**Excerpted passage:**

Fernández was the very first successful Afro-Puerto Rican female singer, and as such, she broke color barriers and stereotypes. The Mingo band was contracted to perform at a benefit for the American Red Cross in the Condado Vanderbilt Hotel on August 4, 1945. The director of the orchestra told her that according to the hotel's rules, she had to enter through the kitchen door like all other black musicians (a de facto integration rule, illegal at the time in Puerto Rico, but still in place at the time out of concern for American patrons of the hotel). Ruth however, did not follow the instructions and entered through the main entrance, driven by a chauffeur on a Packard automobile. She went on stage and performed before the astonished audience. When asked in a documentary years later how she felt about the incident, she replied: "Me llamaron negra. ¿Negra? ¿Y qué?" ("They called me a negro. Negro? So what?"). She was particularly proud about how well dressed she was that day, "wearing more decorations than Douglas MacArthur". From that point on she proudly and constantly referred to herself (even in songs such as "Soy la que soy") as "La Negra de Ponce" ("The Black Woman from Ponce)", making reference to her racial heritage and her city of origin. She often also joked that she considered herself "Insoportablemente Ponceña" ("unbearably Ponceña").

During World War II and the Korean War, she traveled overseas to entertain the soldiers of Hispanic descent. When she returned to Puerto Rico, she decided to go solo. In 1954, at age 41, Fernández participated in the first televised musical television show in the history of Puerto Rico, "El Show Libby's". She also had many other "firsts": she was the first woman to sing in a Puerto Rican orchestra; the first Puerto Rican woman to sing "popular" music at the Metropolitan Opera House in New York City; the first Latina singer of romantic music to sing in the Scandinavian countries (with some notable success in Norway), and the first Latina to record with a North American band.

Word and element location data
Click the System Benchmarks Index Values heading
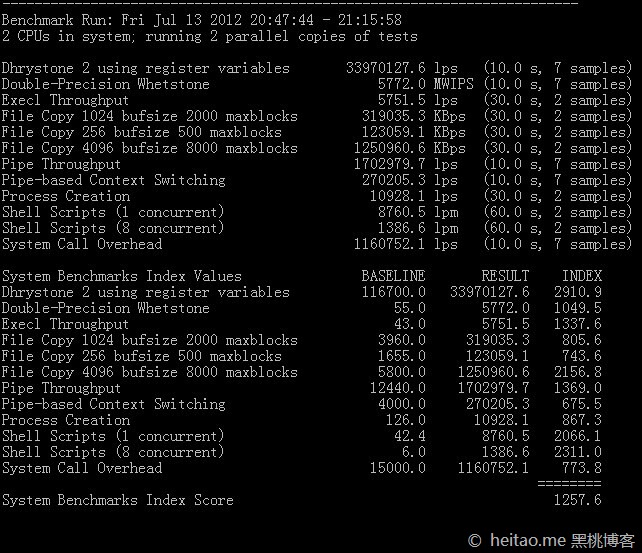 click(x=122, y=276)
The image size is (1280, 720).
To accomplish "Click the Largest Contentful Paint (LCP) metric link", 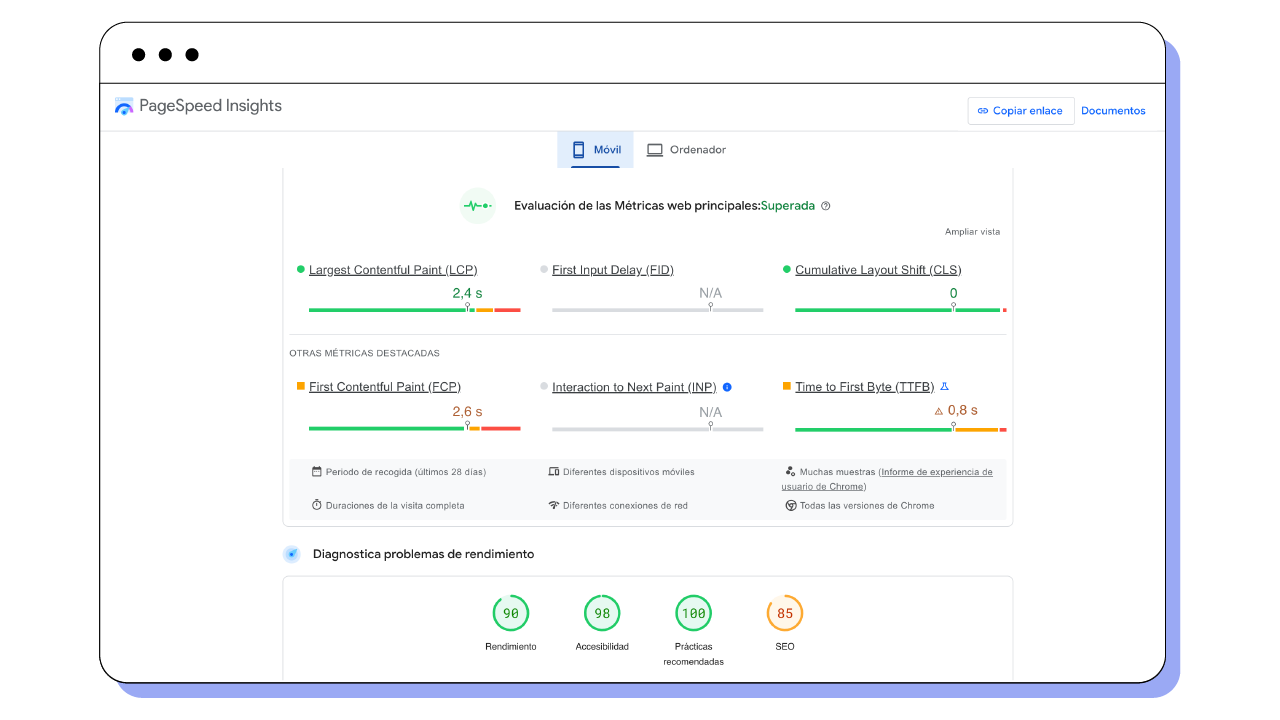I will tap(392, 269).
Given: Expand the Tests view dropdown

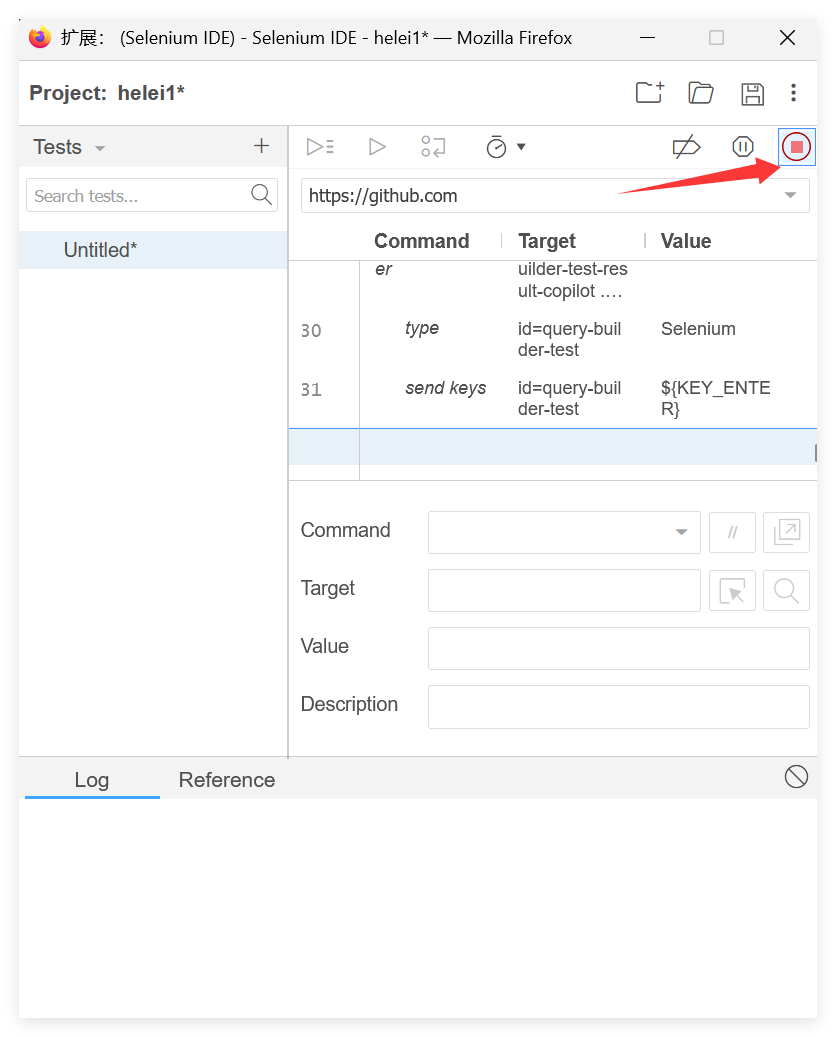Looking at the screenshot, I should 99,148.
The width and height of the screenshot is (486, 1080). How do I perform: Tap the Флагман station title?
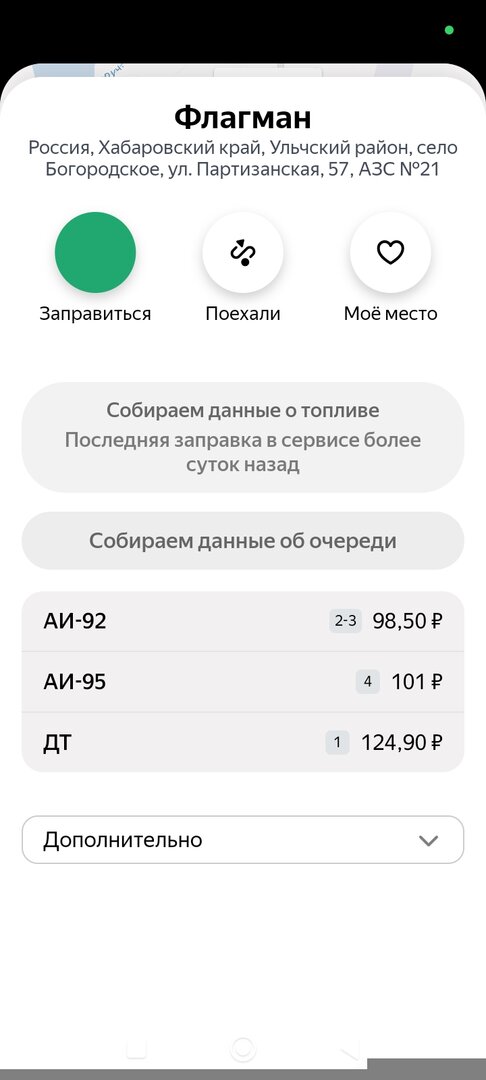pos(242,117)
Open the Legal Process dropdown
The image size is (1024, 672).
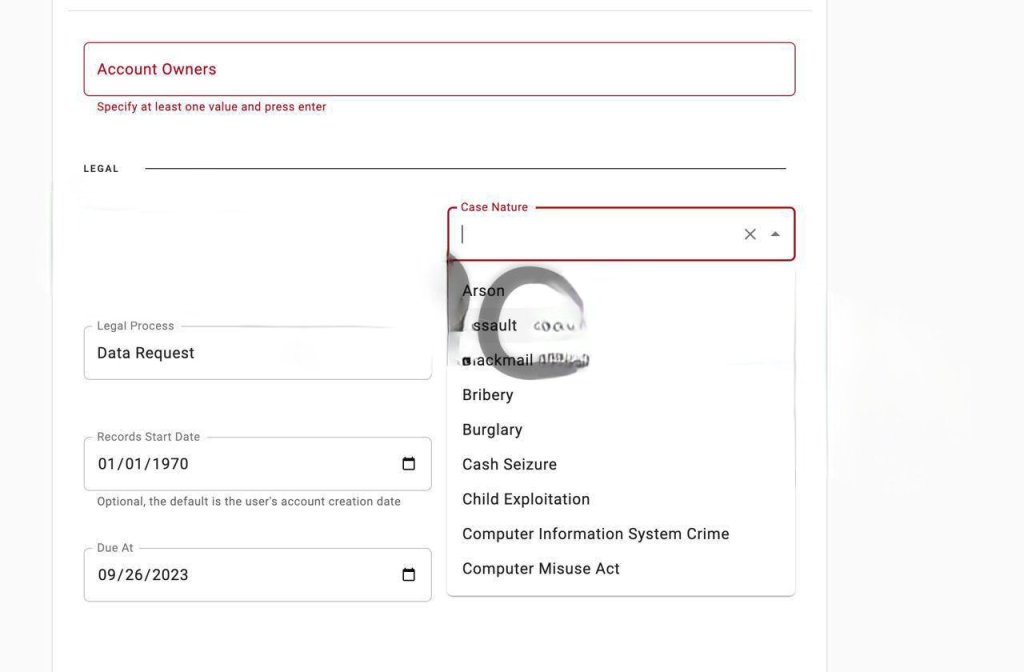(x=257, y=353)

**What is asked:**
Reproduce everything in the Ruth Fernández passage from "During World War" down to "North American band.".

**Answer to the task:**
During World War II and the Korean War, she traveled overseas to entertain the soldiers of Hispanic descent. When she returned to Puerto Rico, she decided to go solo. In 1954, at age 41, Fernández participated in the first televised musical television show in the history of Puerto Rico, "El Show Libby's". She also had many other "firsts": she was the first woman to sing in a Puerto Rican orchestra; the first Puerto Rican woman to sing "popular" music at the Metropolitan Opera House in New York City; the first Latina singer of romantic music to sing in the Scandinavian countries (with some notable success in Norway), and the first Latina to record with a North American band.